### [EXERCÍCIOS]
A. Transcreva fielmente o trecho da notícia sobre as buscas ao Novobanco que vai de "Vendas suspeitas de" até "mata de Sesimbra.", inclusive.
B. De acordo com a notícia sobre as buscas ao Novobanco, quantos hectares totalizam os ativos da sociedade Greenwoods?
C. Dê continuidade à notícia sobre as buscas ao Novobanco a partir do ponto em que ela termina.

Vendas suspeitas de herdades em Sesimbra na origem das buscas da PJ ao Novobanco

Em causa estão vários negócios de propriedades na mata de Sesimbra, pertencentes ao Novobanco e cujos processos foram conduzidos por Volkert Reig Schmidt, gestor afastado há cerca de um mês.

As buscas levadas esta quarta-feira a cabo pela Polícia Judiciária à sede do Novobanco e ao escritório da consultora KPMG estão relacionadas com alegadas irregularidades na venda de ativos da instituição, situados na zona de Sesimbra. Segundo o que o ECO apurou, o universo de análise será a sociedade Greenwoods, com ativos totalizando cerca de 750 hectares, repartidos por cinco propriedades (herdades do Cabeço da Pedra, do Calhariz e da Ferraria, e quintas do Vale Bom e da Mó), na chamada mata de Sesimbra.

Este é um processo com mais de cinco anos, e foi conduzido por Volkert Reig Schmidt, homem vindo da Lone Star e que liderou até há bem pouco tempo o GNB GA, sociedade de gestão de ativos que tinha como missão vender património associado a projetos de crédito que deixaram um buraco nas contas do banco.

### [DADOS FORNECIDOS]
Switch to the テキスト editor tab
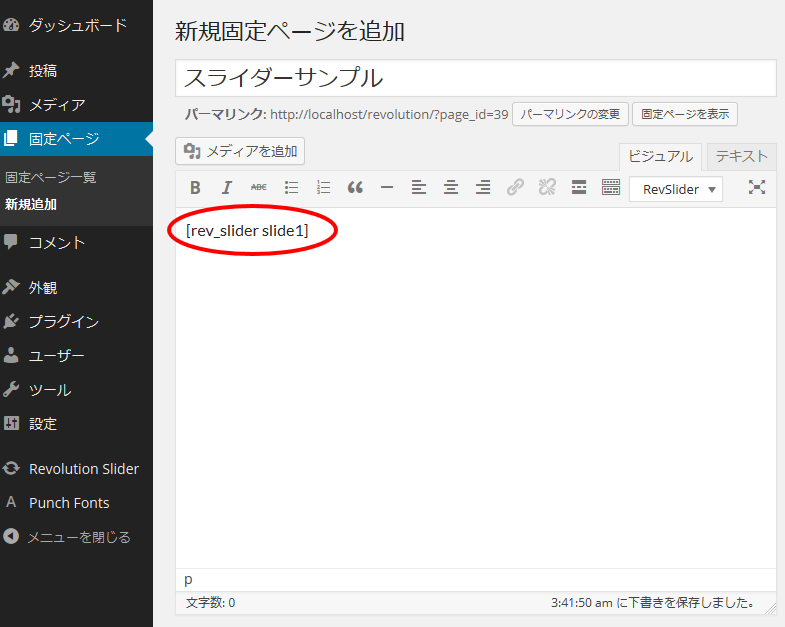The width and height of the screenshot is (785, 627). pyautogui.click(x=741, y=156)
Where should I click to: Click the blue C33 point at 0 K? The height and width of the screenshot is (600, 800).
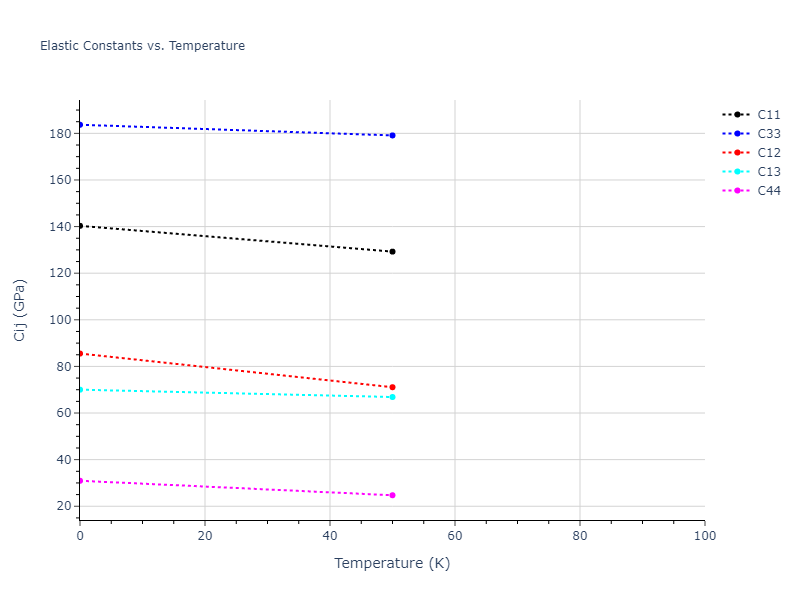pos(80,124)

### [RESPOSTAS]
A.
Vendas suspeitas de herdades em Sesimbra na origem das buscas da PJ ao Novobanco

Em causa estão vários negócios de propriedades na mata de Sesimbra, pertencentes ao Novobanco e cujos processos foram conduzidos por Volkert Reig Schmidt, gestor afastado há cerca de um mês.

As buscas levadas esta quarta-feira a cabo pela Polícia Judiciária à sede do Novobanco e ao escritório da consultora KPMG estão relacionadas com alegadas irregularidades na venda de ativos da instituição, situados na zona de Sesimbra. Segundo o que o ECO apurou, o universo de análise será a sociedade Greenwoods, com ativos totalizando cerca de 750 hectares, repartidos por cinco propriedades (herdades do Cabeço da Pedra, do Calhariz e da Ferraria, e quintas do Vale Bom e da Mó), na chamada mata de Sesimbra.

B. Cerca de 750 hectares.

C.
No âmbito do universo Greenwoods, o ECO noticiou um caso específico em abril deste ano, relatando que um dos ativos vendidos pelo Novobanco – uma herdade em Sesimbra – acabou por ir parar às mãos da esposa do responsável pelas vendas da instituição, apesar do aparente conflito de interesses.

Os factos remontam a maio de 2022, quando o GNB GA, a sociedade de gestão de ativos do Novobanco, então liderada por Volkert Reig Schmidt, decidiu vender a Herdade da Ferraria, localizada em Sesimbra, a um grupo de três investidores — Vasco Pereira Coutinho (Lince Capital), Álvaro Fernández (diretor-geral da Michael Page Portugal) e Alexandre Tilmant — por 1,5 milhões de euros, um milhão de euros abaixo das avaliações do banco.

Desde o início estava previsto a entrada de um quarto investidor, o que veio a acontecer dois anos mais tarde – logo em 2022, foi pedido à KPMG para estruturar a operação do ponto de vista financeiro e apenas o nome do quarto investidor não estava identificado do documento com o nome ‘Meco Project’. Isto indica que, logo à partida, estava prevista a entrada de um quarto investidor, e que a identidade desse investidor foi omitida nessa altura.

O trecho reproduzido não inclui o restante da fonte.